What is needed: Below is a listing. Set down exactly the lines from the one containing "Community Links & Lettings (41, 2298)" through the one containing "Curriculum Subjects (35, 1725)", both ends included, and leave out the rest.

*** Data provided ***

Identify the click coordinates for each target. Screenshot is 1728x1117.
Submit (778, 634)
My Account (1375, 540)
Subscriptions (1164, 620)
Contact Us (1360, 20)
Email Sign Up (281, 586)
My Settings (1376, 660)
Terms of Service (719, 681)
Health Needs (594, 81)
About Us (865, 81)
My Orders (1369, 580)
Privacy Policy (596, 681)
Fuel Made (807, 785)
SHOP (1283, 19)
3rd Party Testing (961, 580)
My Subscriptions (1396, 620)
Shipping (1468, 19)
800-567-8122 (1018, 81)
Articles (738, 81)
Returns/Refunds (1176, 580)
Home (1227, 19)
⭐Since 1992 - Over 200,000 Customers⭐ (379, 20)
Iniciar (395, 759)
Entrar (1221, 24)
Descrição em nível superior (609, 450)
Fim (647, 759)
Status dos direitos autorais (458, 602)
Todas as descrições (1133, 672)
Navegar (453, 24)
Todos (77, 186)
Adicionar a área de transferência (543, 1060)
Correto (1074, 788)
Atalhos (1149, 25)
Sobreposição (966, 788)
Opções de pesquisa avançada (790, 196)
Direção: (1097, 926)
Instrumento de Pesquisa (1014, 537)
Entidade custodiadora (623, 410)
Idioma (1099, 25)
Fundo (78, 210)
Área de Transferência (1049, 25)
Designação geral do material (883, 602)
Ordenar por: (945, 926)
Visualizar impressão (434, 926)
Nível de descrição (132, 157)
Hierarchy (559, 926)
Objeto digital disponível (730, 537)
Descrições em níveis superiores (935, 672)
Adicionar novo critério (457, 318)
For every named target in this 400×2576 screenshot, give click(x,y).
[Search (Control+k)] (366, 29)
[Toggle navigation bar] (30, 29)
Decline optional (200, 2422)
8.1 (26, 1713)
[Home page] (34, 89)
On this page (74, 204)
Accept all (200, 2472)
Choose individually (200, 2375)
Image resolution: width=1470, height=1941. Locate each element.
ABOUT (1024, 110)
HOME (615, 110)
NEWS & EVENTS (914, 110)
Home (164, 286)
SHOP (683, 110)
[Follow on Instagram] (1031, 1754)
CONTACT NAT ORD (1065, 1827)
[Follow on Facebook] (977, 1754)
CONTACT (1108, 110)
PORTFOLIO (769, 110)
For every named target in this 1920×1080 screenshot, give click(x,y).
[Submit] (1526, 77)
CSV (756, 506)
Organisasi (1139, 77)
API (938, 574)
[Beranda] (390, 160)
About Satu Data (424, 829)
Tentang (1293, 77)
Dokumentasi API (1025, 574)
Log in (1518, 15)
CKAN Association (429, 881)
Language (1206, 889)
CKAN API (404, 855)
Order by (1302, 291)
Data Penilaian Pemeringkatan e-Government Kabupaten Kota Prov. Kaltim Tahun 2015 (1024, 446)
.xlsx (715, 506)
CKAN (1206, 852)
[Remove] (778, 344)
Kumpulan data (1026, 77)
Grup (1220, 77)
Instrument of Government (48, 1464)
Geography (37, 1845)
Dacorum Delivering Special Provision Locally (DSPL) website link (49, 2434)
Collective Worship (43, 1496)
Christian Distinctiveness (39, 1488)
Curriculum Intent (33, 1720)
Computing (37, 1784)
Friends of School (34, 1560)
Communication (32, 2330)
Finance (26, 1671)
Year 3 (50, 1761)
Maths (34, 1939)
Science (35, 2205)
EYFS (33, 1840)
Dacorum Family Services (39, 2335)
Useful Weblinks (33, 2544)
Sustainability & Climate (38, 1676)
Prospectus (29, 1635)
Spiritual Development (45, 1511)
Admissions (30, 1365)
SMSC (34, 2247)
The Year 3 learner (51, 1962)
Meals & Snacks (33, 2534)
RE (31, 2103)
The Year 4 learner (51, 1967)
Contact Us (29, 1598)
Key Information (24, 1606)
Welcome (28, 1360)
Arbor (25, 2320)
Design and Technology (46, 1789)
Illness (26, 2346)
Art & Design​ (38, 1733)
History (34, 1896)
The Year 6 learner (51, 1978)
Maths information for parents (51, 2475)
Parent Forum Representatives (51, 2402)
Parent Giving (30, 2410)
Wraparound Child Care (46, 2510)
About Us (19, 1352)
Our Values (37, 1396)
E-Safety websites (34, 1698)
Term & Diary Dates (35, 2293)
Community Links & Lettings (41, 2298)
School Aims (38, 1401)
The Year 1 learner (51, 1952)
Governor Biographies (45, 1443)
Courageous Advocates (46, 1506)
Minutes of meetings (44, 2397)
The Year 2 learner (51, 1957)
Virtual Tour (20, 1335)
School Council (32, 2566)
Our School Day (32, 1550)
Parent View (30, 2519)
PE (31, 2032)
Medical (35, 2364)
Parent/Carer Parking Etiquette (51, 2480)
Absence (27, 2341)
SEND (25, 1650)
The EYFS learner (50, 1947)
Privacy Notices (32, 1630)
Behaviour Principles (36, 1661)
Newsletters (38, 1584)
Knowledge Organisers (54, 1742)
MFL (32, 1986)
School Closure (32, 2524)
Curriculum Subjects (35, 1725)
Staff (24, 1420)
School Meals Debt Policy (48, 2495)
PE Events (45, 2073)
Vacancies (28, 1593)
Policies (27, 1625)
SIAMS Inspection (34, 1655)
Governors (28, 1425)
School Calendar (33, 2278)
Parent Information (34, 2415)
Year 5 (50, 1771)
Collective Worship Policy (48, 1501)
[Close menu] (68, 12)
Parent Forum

*** End of Data provided ***

Result of the task:
Community Links & Lettings (41, 2298)
School Aims (38, 1401)
The Year 1 learner (51, 1952)
Governor Biographies (45, 1443)
Courageous Advocates (46, 1506)
Minutes of meetings (44, 2397)
The Year 2 learner (51, 1957)
Virtual Tour (20, 1335)
School Council (32, 2566)
Our School Day (32, 1550)
Parent View (30, 2519)
PE (31, 2032)
Medical (35, 2364)
Parent/Carer Parking Etiquette (51, 2480)
Absence (27, 2341)
SEND (25, 1650)
The EYFS learner (50, 1947)
Privacy Notices (32, 1630)
Behaviour Principles (36, 1661)
Newsletters (38, 1584)
Knowledge Organisers (54, 1742)
MFL (32, 1986)
School Closure (32, 2524)
Curriculum Subjects (35, 1725)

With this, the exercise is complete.